RESPOSTA À TERCEIRA. – Se o fogo e o ar, que têm maior poder de ação, abundassem na composição do corpo humano, mesmo quantitativamente, atrairiam completamente para si tudo o mais; e não poderia dar–se a homogeneidade da mistura, necessária, na composição do homem, para a perfeição do sentido do tacto, fundamento dos outros sentidos. Pois, é mister que o órgão de cada sentido não contenha, em ato, mas só em potência, os contrários, que o sentido percebe. E isso de modo que careça, absolutamente, de qualquer gênero de contrários, como a pupila carece da cor, para ser potencial em relação a todas as cores; o que não seria possível no órgão do tacto, que é composto dos elementos, cujas qualidades percebe. Ou de modo que o órgão seja médio, entre os contrários, como necessariamente há de acontecer com o tato; pois, o médio é, de certo modo, potencial em relação aos extremos.

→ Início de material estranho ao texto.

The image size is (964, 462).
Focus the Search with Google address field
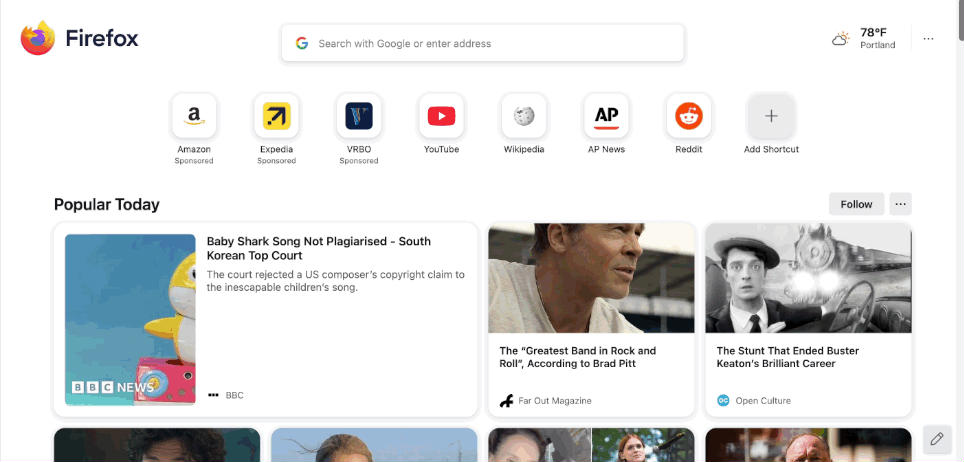tap(483, 43)
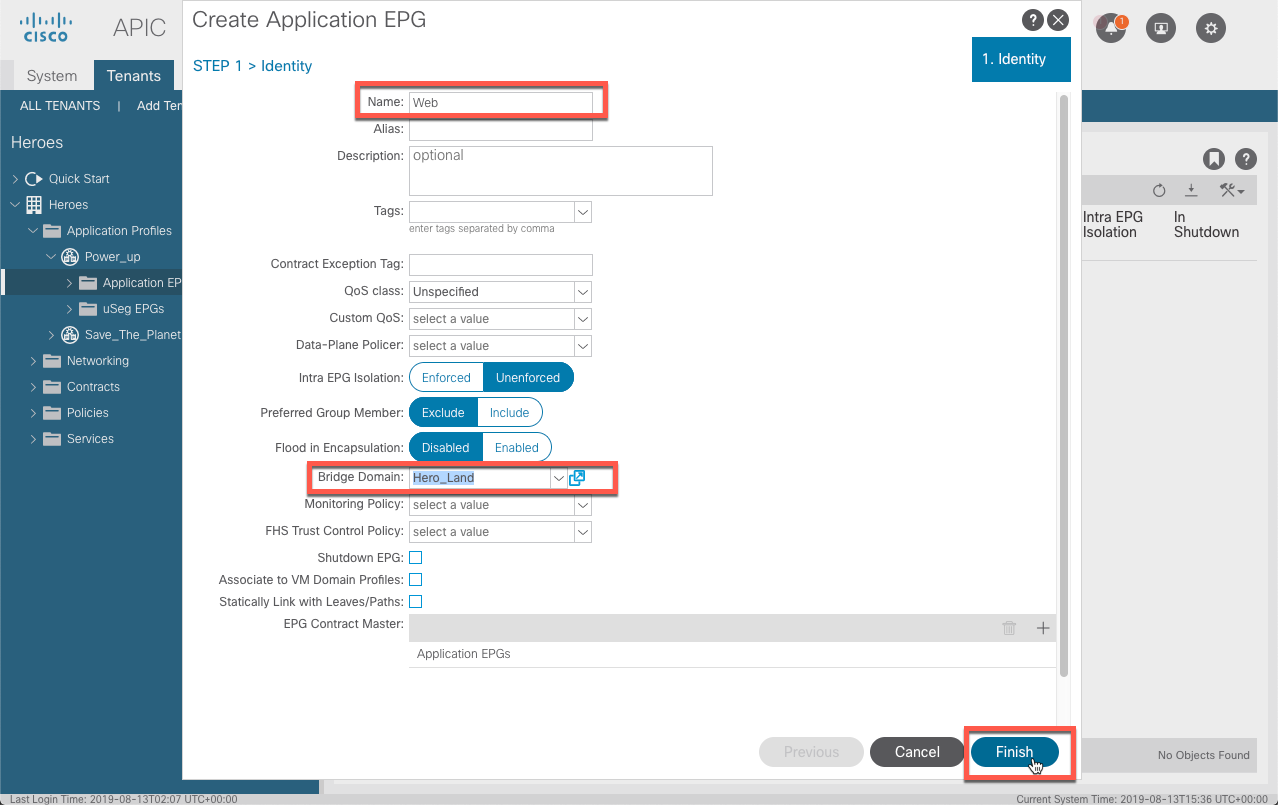Image resolution: width=1278 pixels, height=805 pixels.
Task: Bookmark this page with the bookmark icon
Action: (1214, 159)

RESPOSTA À QUARTA. – O limo da terra contém terra e água, que conglutina as partes daquela. Porém, dos outros elementos a Escritura não fez menção. Quer, porque quantitativamente abundam menos, no corpo do homem, como já se disse; quer também porque, na produção total das coisas, a Escritura, composta para um povo de rudes, não devia mencionar o fogo e a água, não percebidos pelo sentido deles.